-- Start Given information --

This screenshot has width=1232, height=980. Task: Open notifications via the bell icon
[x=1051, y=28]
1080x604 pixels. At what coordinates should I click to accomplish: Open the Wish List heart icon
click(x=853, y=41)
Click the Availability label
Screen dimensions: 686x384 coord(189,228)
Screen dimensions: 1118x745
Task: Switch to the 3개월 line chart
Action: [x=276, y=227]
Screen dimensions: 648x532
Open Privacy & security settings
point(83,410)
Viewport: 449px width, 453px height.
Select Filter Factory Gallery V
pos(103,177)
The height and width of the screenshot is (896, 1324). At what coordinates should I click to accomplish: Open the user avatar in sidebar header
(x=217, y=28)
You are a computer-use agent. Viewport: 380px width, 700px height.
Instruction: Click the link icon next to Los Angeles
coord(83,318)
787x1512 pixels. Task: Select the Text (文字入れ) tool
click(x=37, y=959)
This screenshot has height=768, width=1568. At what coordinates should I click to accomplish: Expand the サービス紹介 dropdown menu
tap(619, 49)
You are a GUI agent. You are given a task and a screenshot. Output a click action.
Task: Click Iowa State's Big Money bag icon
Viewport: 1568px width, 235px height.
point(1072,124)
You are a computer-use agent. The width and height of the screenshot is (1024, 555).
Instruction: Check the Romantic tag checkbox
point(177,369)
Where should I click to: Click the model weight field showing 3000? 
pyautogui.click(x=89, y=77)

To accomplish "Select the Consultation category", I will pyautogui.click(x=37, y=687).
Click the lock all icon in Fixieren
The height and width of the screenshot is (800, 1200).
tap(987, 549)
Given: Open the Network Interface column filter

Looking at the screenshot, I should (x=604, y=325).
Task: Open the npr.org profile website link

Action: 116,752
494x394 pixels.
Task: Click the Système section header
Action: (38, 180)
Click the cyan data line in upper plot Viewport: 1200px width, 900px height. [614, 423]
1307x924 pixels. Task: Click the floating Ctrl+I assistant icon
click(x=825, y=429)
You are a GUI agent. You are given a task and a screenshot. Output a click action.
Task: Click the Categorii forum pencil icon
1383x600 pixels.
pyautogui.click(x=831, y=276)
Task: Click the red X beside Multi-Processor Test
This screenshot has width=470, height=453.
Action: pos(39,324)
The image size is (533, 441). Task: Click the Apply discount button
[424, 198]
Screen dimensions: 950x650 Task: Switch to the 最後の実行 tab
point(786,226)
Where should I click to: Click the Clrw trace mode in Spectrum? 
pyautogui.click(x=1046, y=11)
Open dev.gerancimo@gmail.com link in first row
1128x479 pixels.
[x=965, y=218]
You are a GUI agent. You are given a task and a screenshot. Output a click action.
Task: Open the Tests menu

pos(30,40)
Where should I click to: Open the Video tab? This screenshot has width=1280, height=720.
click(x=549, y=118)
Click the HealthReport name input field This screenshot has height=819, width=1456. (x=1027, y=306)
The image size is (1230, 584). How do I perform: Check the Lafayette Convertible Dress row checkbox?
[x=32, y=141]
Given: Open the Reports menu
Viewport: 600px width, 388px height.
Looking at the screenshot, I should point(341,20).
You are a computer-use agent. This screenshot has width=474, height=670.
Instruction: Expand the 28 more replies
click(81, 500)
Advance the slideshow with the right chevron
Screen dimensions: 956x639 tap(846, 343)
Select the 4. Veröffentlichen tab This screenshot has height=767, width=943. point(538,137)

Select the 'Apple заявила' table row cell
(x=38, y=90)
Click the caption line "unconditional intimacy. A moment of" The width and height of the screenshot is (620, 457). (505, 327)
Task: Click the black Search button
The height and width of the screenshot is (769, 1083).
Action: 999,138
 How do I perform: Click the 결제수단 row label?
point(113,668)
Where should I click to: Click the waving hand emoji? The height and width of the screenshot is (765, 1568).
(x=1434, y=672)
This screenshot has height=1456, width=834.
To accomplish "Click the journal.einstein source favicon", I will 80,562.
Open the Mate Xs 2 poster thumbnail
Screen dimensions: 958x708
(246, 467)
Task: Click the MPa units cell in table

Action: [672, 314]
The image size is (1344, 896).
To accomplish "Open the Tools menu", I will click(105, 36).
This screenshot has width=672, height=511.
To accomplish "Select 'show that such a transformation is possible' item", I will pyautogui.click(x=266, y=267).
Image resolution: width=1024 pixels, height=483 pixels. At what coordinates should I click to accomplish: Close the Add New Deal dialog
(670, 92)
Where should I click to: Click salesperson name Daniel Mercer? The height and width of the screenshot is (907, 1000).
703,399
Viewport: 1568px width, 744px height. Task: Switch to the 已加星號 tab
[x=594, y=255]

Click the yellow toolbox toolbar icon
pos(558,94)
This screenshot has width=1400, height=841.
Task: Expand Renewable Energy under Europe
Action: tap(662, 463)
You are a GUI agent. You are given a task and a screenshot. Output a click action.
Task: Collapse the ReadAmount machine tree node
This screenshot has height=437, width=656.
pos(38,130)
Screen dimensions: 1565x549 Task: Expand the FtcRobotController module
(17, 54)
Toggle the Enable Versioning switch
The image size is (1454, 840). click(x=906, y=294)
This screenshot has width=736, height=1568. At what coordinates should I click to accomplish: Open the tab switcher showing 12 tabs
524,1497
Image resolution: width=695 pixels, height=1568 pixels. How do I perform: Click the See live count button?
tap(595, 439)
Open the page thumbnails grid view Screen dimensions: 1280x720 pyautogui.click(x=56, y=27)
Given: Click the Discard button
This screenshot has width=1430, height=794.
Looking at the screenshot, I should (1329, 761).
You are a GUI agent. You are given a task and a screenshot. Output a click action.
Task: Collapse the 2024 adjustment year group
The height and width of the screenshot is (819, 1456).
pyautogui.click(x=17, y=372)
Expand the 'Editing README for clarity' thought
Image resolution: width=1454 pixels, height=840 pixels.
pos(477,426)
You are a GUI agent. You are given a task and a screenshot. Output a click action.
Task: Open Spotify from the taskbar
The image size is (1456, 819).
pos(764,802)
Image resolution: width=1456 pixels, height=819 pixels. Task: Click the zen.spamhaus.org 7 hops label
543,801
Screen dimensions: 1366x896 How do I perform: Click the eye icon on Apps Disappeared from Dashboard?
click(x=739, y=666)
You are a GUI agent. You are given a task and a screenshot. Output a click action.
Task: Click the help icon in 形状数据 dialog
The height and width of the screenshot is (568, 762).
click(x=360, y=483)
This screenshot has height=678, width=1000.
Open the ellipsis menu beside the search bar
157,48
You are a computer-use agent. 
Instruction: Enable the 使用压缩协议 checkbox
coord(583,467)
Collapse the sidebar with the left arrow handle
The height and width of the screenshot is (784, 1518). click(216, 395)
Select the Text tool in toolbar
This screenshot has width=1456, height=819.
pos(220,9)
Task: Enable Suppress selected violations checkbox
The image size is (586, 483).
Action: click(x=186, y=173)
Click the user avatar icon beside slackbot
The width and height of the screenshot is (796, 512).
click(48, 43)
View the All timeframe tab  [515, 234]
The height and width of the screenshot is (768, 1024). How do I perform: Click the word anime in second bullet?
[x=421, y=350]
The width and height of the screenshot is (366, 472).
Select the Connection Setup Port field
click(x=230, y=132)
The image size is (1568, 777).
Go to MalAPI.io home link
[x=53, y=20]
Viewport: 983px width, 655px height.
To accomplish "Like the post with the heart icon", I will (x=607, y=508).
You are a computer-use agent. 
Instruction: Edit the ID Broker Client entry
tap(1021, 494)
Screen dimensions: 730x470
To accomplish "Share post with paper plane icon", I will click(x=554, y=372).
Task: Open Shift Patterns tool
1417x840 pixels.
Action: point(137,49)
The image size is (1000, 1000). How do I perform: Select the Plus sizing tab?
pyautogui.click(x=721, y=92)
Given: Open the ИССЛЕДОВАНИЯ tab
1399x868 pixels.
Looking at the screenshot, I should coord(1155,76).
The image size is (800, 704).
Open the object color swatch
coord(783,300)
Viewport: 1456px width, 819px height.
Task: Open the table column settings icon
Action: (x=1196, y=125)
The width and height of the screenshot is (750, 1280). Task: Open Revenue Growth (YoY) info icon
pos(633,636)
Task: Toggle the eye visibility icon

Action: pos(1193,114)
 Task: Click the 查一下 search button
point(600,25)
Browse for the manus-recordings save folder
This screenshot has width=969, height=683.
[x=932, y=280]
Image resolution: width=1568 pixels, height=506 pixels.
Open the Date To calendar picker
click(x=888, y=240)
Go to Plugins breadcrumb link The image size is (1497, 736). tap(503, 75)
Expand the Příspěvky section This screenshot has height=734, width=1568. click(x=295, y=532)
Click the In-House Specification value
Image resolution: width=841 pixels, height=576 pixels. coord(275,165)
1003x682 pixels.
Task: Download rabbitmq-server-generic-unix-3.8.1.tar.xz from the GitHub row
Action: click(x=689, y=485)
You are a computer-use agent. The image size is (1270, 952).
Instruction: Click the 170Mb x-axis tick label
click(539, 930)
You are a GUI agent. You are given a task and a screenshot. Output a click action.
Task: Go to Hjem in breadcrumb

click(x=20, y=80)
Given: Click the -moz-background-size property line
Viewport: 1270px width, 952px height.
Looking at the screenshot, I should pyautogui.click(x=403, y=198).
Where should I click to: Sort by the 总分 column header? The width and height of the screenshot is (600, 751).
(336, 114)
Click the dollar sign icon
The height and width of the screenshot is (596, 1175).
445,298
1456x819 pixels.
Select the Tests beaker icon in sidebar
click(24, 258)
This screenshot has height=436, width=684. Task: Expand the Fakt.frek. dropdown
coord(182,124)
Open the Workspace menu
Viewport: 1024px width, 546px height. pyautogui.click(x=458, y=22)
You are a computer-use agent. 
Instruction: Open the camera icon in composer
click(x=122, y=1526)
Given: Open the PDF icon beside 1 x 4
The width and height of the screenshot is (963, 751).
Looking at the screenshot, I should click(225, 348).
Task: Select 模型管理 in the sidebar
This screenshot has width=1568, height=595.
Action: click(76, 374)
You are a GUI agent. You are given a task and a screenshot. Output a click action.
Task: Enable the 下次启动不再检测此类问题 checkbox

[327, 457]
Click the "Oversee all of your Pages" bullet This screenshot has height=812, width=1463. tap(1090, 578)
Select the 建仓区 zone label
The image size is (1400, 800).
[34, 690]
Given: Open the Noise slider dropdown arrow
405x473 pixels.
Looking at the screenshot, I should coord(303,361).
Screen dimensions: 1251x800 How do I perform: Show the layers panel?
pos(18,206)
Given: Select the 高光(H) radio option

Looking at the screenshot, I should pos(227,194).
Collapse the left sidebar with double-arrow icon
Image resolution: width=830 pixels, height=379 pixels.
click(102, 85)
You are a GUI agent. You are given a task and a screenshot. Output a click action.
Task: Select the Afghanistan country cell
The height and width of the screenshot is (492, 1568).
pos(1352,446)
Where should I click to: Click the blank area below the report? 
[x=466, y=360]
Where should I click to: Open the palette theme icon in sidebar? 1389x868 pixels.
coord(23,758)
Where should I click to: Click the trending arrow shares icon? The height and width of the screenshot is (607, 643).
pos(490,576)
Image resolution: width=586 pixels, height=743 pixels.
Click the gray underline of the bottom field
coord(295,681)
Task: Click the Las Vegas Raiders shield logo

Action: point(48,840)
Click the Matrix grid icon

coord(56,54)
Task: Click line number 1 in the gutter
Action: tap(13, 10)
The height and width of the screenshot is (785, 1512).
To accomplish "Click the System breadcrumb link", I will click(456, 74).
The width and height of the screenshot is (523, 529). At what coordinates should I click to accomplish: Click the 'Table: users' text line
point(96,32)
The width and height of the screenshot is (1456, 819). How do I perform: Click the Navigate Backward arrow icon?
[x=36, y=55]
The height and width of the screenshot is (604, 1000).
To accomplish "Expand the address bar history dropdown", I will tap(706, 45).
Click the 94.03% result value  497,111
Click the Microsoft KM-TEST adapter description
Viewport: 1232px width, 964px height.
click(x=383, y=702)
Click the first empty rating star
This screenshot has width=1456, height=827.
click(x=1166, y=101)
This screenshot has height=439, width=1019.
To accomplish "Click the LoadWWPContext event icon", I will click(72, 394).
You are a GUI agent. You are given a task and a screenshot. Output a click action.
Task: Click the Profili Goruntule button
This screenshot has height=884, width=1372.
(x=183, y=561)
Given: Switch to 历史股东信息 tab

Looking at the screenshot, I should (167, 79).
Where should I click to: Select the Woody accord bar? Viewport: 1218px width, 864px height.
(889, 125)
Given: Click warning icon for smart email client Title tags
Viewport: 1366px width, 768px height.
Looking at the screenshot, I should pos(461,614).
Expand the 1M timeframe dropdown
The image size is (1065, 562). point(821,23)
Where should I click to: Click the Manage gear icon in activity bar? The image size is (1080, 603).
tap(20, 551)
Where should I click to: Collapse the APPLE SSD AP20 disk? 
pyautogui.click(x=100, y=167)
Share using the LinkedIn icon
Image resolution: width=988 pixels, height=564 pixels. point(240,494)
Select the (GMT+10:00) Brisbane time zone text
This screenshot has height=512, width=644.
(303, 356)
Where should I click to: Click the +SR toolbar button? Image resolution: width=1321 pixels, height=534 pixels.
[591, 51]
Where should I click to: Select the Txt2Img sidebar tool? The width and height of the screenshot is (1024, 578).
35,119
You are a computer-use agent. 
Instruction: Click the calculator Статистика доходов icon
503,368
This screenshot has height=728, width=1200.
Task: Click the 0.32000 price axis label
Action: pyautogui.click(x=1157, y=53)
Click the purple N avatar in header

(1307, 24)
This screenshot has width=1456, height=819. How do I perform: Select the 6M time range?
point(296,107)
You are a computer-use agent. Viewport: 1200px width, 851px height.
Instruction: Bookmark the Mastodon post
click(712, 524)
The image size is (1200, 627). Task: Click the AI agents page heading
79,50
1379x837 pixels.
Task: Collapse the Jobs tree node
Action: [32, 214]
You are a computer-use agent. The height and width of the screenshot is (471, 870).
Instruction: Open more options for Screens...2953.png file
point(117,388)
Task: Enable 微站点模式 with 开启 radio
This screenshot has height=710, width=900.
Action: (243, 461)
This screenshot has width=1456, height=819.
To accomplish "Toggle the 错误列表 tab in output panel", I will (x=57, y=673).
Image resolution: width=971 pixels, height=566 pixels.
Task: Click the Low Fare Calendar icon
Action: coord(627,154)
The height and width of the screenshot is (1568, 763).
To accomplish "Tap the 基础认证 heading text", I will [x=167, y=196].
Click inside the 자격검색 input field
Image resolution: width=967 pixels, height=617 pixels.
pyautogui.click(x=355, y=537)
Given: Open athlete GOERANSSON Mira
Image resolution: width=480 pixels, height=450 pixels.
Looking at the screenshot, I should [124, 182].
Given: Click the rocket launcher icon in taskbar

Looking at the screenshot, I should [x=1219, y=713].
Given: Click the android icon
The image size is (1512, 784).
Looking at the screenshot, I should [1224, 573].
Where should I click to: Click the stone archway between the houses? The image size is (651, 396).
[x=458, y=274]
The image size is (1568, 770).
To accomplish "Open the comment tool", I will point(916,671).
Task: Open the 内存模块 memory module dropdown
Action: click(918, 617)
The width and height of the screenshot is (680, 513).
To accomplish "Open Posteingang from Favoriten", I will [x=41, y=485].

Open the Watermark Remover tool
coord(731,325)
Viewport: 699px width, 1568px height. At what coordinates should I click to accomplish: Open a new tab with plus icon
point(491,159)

-- End Given information --

▶ [Aim of the exercise]:
Return the items verbatim, starting at the line containing "This screenshot has height=678, width=1000." and ending at the line containing "View the All".

▶ [The result]:
This screenshot has height=678, width=1000.
Open the ellipsis menu beside the search bar
157,48
You are a computer-use agent. 
Instruction: Enable the 使用压缩协议 checkbox
coord(583,467)
Collapse the sidebar with the left arrow handle
The height and width of the screenshot is (784, 1518). click(216, 395)
Select the Text tool in toolbar
This screenshot has width=1456, height=819.
pos(220,9)
Task: Enable Suppress selected violations checkbox
The image size is (586, 483).
Action: click(x=186, y=173)
Click the user avatar icon beside slackbot
The width and height of the screenshot is (796, 512).
click(48, 43)
View the All timeframe tab  [515, 234]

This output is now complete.